- Born: 25 July 1959 (age 67) Deoband, Saharanpur District, Uttar Pradesh, India
- Other name: Dr. Obaid Iqbal Asim
- Education: Darul Uloom Deoband; Aligarh Muslim University;
- Occupations: Islamic scholar, researcher, writer, journalist
- Notable work: "Ghubar-e-Khatir Aur Uska She'iri Sarmaya", "Ijtimai Nizam-e-Zakat", "Maulana Zafar Ahmad Usmani Thanvi: Ek Mutala", "Deoband: Tareekh-o-Tahzeeb Ke Aaine Mein"
- Father: Iqbal Ilahi Usmani
- Relatives: Usmani family of Deoband

= Ubaid Iqbal Asim =

Indian Muslim scholar and writer (born 1959)

Ubaid Iqbal Asim (born 25 July 1959), also written as Obaid Iqbal Asim, is an Indian Muslim scholar, writer, researcher, and biographer, known for his contributions to literature and research. A native of Deoband, Uttar Pradesh, he completed his early and higher education at Darul Uloom Deoband and pursued Master of Arts in Arabic from Aligarh Muslim University in 1996. He later earned his Ph.D. in 2002 from the same university, focusing on the life and contributions of Zafar Ahmad Usmani. His works primarily address scholarly and social issues.

== Early life and education ==
Ubaid Iqbal Asim was born on 25 July 1959 (19 Muharram 1379 AH) in Deoband, Uttar Pradesh.

He began his educational journey at Darul Uloom Deoband, where he completed the Dars-e-Nizami course in 1980. He later pursued an M.A. in Arabic at Aligarh Muslim University in 1996 and obtained his Ph.D. in Arabic in 2002.

== Career ==
Asim has played an active role on social and educational fronts. He has served as the General Secretary of the Aligarh Zakat Fund, Secretary of the All India Education Movement and the Uttar Pradesh Rabta Committee.

He is also a member of the Central Committee of the All India Majlis-e-Mushawarat and the All India Educational Caravan.

He has been associated with Aligarh Muslim University in some capacity.
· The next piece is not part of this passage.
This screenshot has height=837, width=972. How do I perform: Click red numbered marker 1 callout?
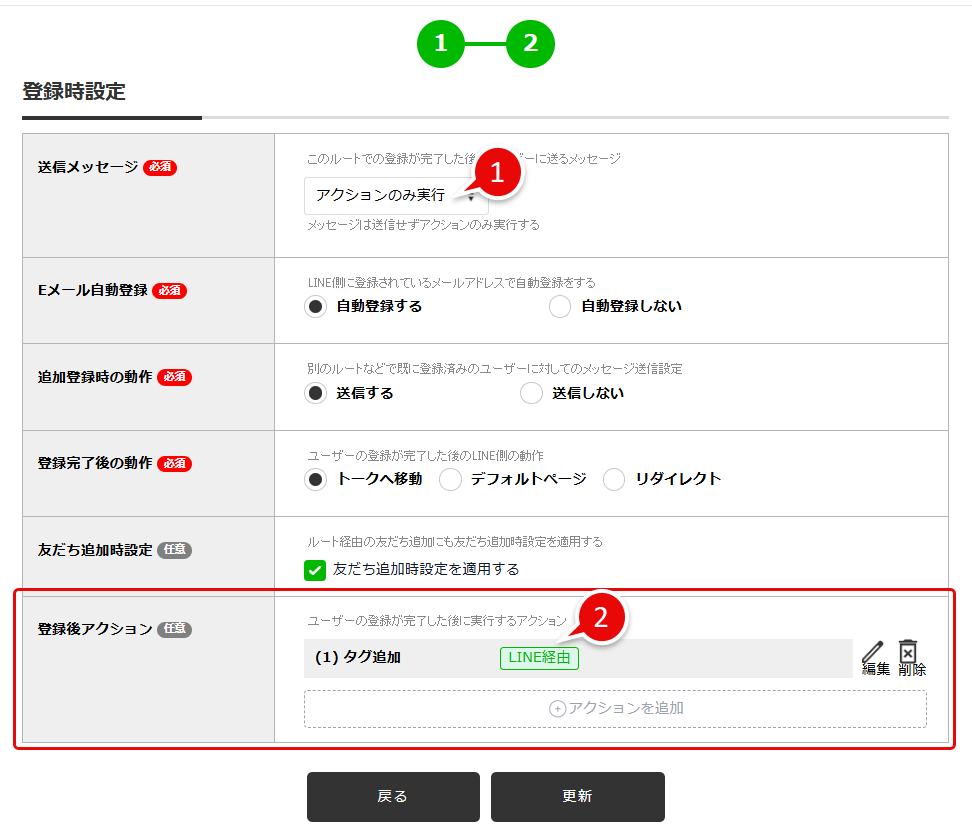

Asim was honored with the Sir Syed Awareness Forum Award 2019 for his outstanding contributions in his field during the 10th National Seminar organized by the Sir Syed Awareness Forum at Aligarh Mahotsav.

== Literary works ==
Asim has mastery over Urdu and Arabic languages and has authored numerous books and research articles on academic and scholarly topics. His notable works include Ghubar-e-Khatir aur Uska Sha'iri Sarmaya, Ijtimai Nizam-e-Zakat, and Insaaf Ki Dastak. He also authored a book titled Deoband: Tareekh-o-Tahzeeb ke Aaine Mein, which explores the history and culture of Deoband.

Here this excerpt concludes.